Oyster reefs are part of a sustainable green transition in Europe
The ongoing climate and biodiversity crises put substantial pressure on coastal ecosystems, and the researchers behind the study emphasize that nature restoration is key for sustainable development under future changing climates.
“Biodiversity is essential for supporting climate resilient natural ecosystems, and genetic diversity within species, the intra-specific genetic diversity, serves important buffering functions for the species through potential adaptation to local environmental conditions,” says Homère J. Alves Monteiro, the lead author of the scientific paper and former PhD student at DTU Aqua.
So, preserving and restoring the ecosystem services provided by functional oyster reefs is an important component of sustainable green transition in Europe.
An unprecedented level of detail
In the new study, the researchers have used genome sequencing technology to map the biodiversity in the native European flat oyster populations.
The study identified genetic diversity with a high level of spatial resolution, and by doing so the researchers have obtained an unprecedented level of detail in the genetic analyses.
The results have direct implications for restoration initiatives which need to source material for the restoration of existing or the establishment of new oyster reefs.
They can be used by restoration practitioners to identify suitable regions for sourcing material for new restoration projects while taking the natural biodiversity of the species into account. For example, several very distinct local populations were identified over short geographical distances in Scandinavia.
Nature restoration in the big picture including human activities
With an increasing focus on coupled biodiversity/climate nature restoration using habitat forming species, such as eelgrass, seaweed and shellfish, nature restoration will - according to the new study - benefit from detailed knowledge about the distribution of natural biodiversity within species to support climate resilient restoration.
“The European flat oyster has been subject to intense translocation and aquaculture production activities for centuries, which may have resulted in negative impacts on biodiversity in natural populations,” says Jakob Hemmer-Hansen.
The study found traces of past translocations of non-native oysters in the genomes of contemporary oyster populations.
These results show that human activities may impact natural genetic biodiversity. And the researchers behind the study strongly suggest that restoration projects should carefully consider procedures for limiting adverse negative effects on natural biodiversity.

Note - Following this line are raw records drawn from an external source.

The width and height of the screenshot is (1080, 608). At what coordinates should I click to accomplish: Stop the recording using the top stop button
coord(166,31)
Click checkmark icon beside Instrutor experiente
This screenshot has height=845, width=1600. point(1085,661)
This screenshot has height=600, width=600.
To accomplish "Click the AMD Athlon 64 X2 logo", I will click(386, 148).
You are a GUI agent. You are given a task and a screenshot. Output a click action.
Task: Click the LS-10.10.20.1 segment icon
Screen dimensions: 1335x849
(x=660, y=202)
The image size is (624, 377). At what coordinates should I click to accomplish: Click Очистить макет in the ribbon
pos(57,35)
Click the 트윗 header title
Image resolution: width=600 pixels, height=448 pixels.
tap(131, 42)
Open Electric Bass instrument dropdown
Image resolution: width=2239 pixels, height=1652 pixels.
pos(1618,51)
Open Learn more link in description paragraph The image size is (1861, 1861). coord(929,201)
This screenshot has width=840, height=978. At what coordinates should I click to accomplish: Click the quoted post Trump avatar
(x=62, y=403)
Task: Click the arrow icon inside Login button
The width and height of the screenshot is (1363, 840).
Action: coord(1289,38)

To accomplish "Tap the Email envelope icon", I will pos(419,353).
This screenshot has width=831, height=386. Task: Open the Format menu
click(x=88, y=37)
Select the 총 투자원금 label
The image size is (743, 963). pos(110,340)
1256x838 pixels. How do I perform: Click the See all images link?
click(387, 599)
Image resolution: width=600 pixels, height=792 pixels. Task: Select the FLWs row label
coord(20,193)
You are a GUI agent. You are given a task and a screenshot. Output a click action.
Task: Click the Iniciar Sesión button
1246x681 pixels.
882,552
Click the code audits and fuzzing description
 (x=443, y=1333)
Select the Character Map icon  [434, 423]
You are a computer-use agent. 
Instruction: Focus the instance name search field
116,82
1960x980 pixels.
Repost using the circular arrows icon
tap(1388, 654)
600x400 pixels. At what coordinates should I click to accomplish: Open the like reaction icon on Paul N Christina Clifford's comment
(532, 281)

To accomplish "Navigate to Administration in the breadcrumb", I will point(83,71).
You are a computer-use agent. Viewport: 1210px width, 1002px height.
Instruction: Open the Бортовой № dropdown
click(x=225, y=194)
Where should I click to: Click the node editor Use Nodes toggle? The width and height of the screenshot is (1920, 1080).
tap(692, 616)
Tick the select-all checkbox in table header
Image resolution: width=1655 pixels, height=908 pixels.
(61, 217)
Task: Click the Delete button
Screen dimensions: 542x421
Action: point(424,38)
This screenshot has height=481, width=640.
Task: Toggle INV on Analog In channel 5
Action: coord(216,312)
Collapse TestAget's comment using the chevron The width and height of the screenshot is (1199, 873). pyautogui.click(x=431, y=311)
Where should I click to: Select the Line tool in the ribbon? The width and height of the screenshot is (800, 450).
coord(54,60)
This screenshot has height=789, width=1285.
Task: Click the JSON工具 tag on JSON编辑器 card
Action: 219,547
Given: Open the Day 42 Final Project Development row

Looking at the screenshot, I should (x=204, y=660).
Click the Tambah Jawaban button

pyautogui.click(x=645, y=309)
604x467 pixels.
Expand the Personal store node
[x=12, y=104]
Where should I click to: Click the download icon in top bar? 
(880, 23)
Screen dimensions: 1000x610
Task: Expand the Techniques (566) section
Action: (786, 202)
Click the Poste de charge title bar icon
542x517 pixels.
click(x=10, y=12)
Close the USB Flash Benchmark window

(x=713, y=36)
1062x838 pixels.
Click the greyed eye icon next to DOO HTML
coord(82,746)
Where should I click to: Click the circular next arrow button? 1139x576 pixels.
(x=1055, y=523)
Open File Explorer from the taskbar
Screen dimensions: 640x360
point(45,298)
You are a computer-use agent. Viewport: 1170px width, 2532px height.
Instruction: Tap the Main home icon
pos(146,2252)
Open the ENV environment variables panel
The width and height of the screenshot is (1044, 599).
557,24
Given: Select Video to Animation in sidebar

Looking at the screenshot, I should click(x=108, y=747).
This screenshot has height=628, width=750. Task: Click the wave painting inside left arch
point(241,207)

Implementation of more efficient restoration procedures
Jakob Hemmer-Hansen explains that such procedures should include using sufficiently large numbers of local wild broodstock animals in hatcheries to limit loss of genetic diversity and avoiding crossing natural genetic barriers, for example by moving individuals between Sweden and Ireland, which belong to two different genetic populations in the species.
Also, an effort to monitor the broodstock animals taken into the hatchery is recommended to trace how many of them actually contribute to offspring used in restoration.
In this way, genetically informed restoration practices can help practitioners to avoid unintended negative consequences related to loss of diversity – and to save time and money through the implementation of more efficient restoration procedures.
In addition, they will be useful for monitoring biodiversity effects and the success of restoration projects in nature and could play an important role in the coming years with increasing nature restoration activity.